In Double Dragon, the cops aren’t just an unambiguous force for good in a world gone mad: they’re so worthy they deserve charity more than, I dunno, starving children. 

That's some explosive fashion you're rocking there, Lee brothers! 

That's some explosive fashion you're rocking there, Lee brothers! 

Despite the abundance of graffiti in its oversized sets, most of which seem to be going for a “post-apocalyptic teen rec center” vibe, and the countercultural sounds of The Farm on the soundtrack, Double Dragon is ultimately deeply square. 

I came to it with decidedly modest expectations. All I really wanted was to see actors reproduce the digitized mayhem of a game I adored as a child. Even on that level, the movie only delivers intermittently. It was neat seeing hulking bad guys from the game in the flesh, but it'd be more impressive if you weren’t able to so clearly make out the bald cap of a towering, mohawk-sporting villain. 

Double Dragon is astonishingly stupid even for a video game based movie. Yet I enjoyed it all the same not because it was good but rather because it was bad in a way that resonated with me as a Gen-Xer deeply nostalgic for the video games of his youth.

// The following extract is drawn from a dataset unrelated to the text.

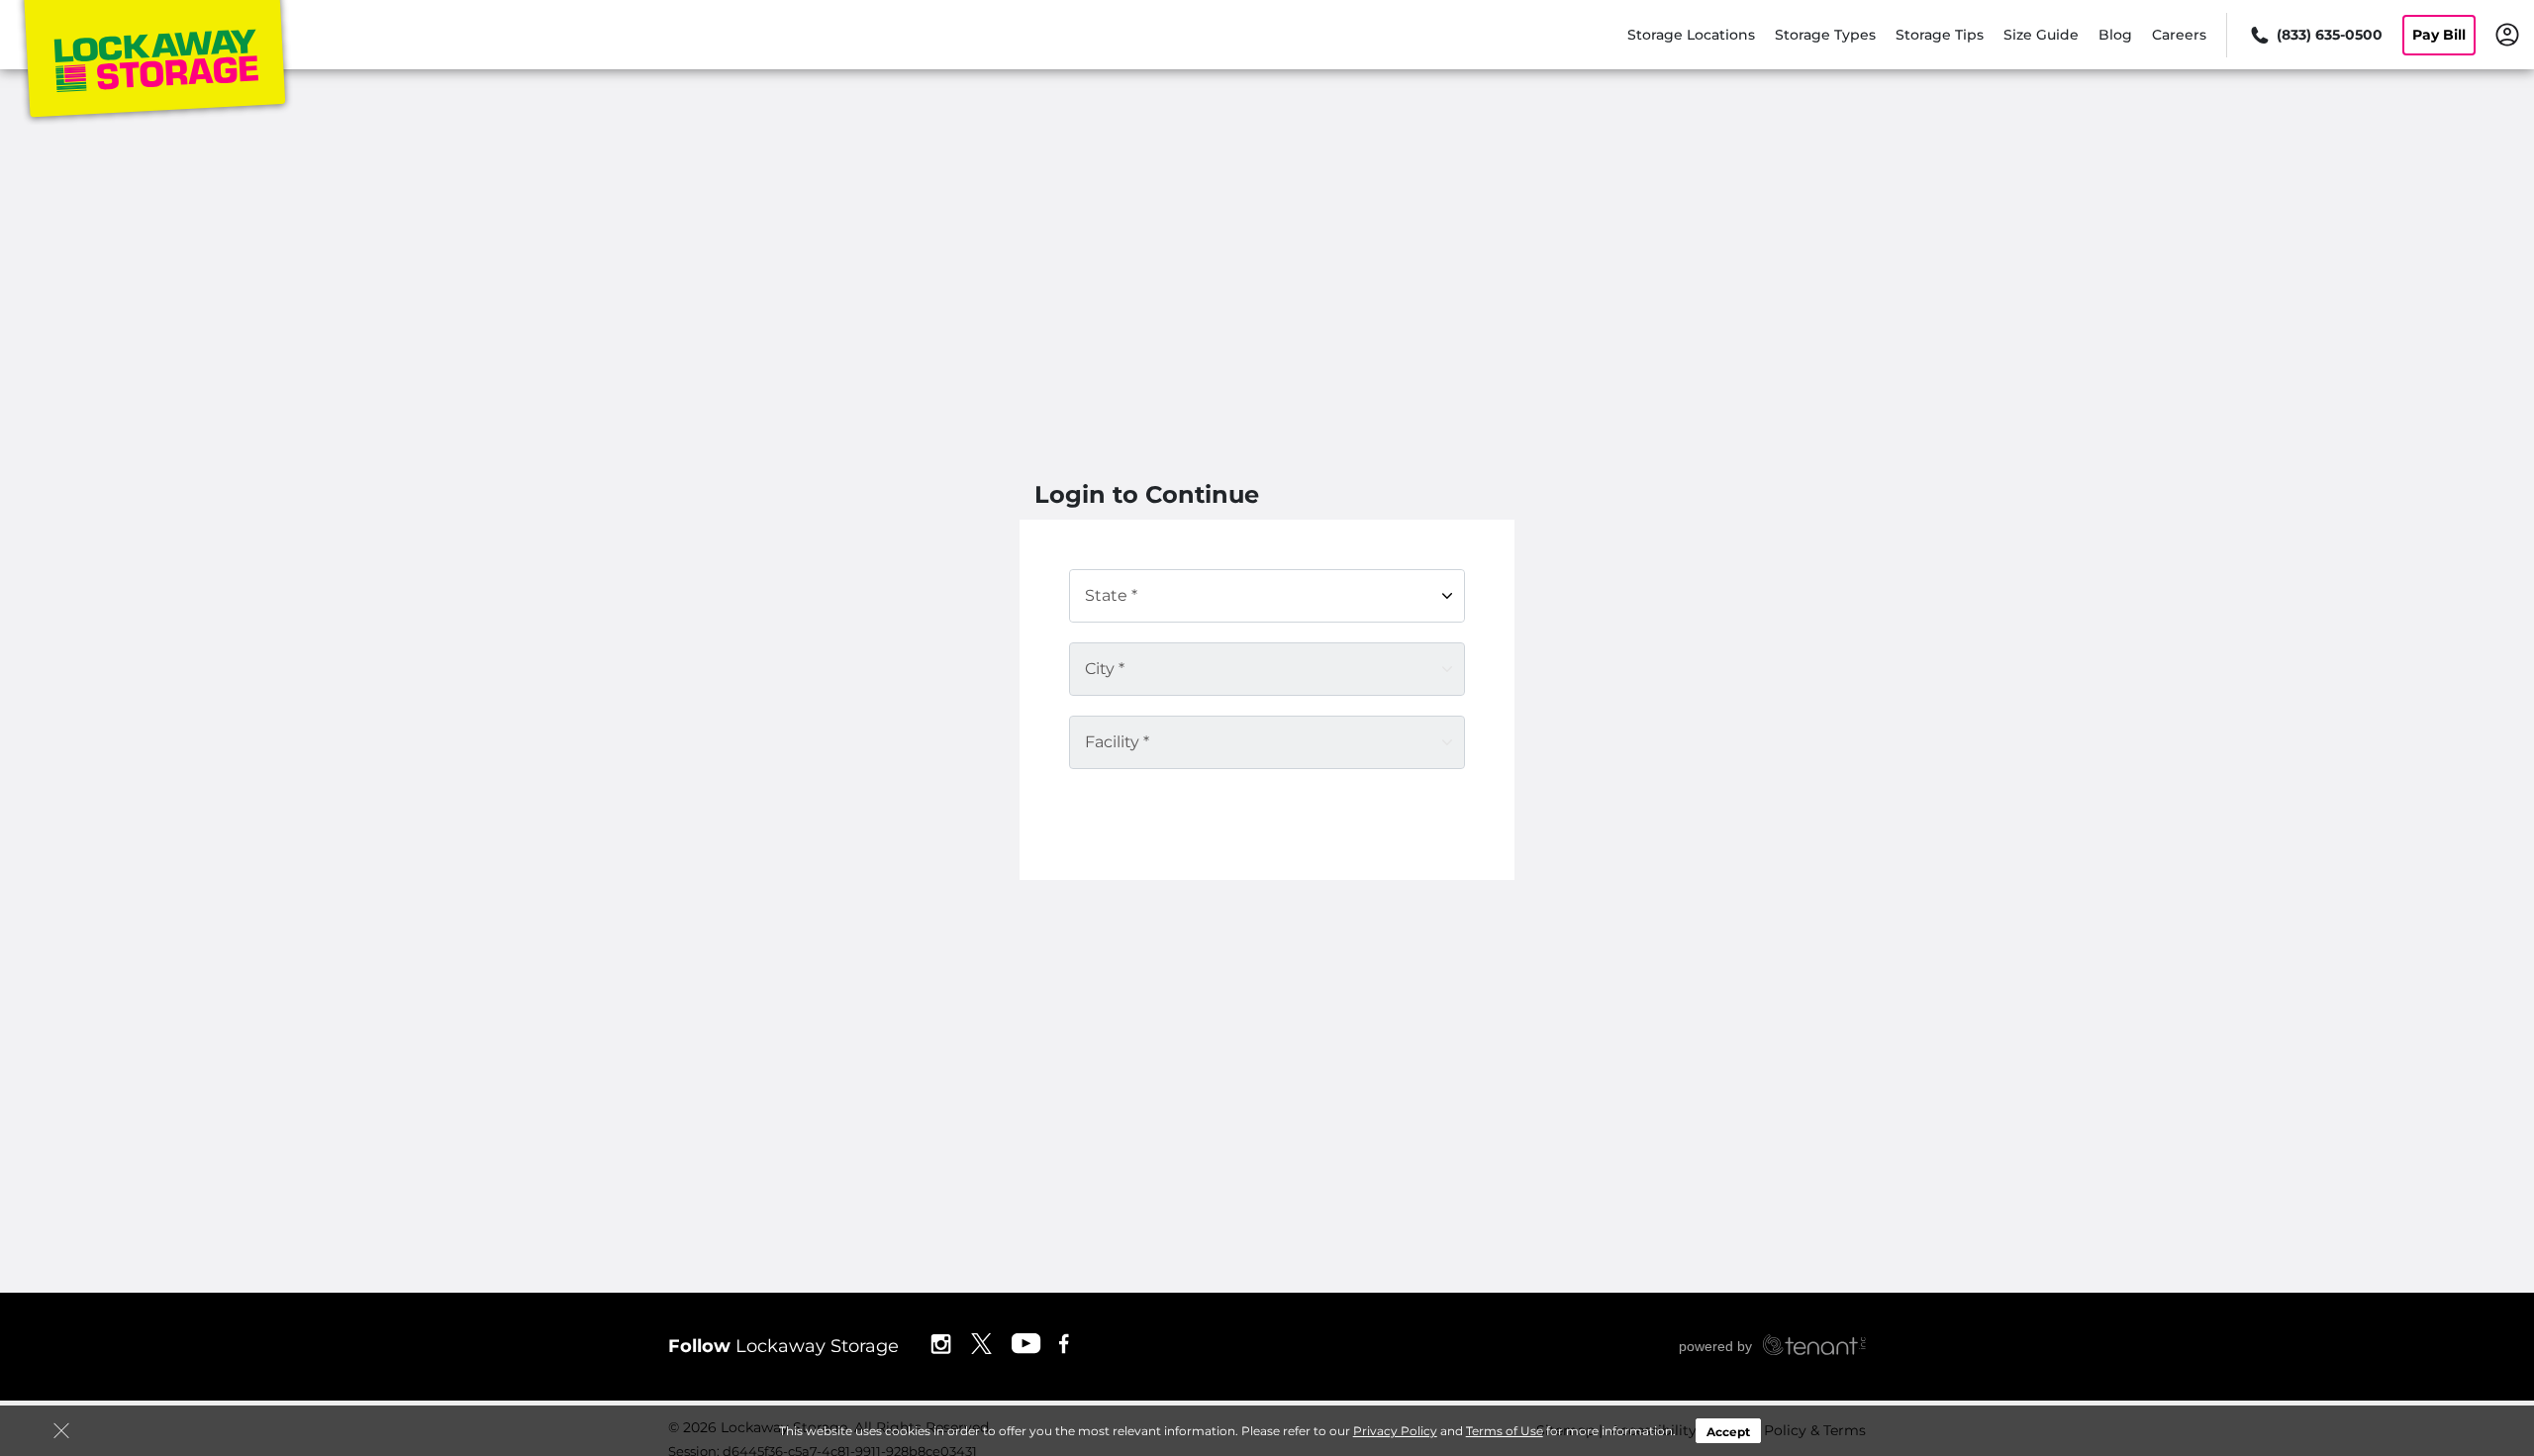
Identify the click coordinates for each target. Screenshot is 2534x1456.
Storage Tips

If you’re not a 41 year old man who used to skip ninth grade so he could play Double Dragon at a sketchy convenience store, I’m guessing you’ll have a much different experience watching this unadulterated slab of 1994. 


In the big final fight a stand-up Double Dragon arcade game—one that sent shivers of nostalgic joy down my spine—is the first to be destroyed in a heated battle in an arcade. That’s an unusually on-the-nose visual metaphor for what this film does to its inspiration, but if Double Dragon ultimately does not do justice to an important and literally kick-ass game, it at least it dishonors it in a campily entertaining fashion.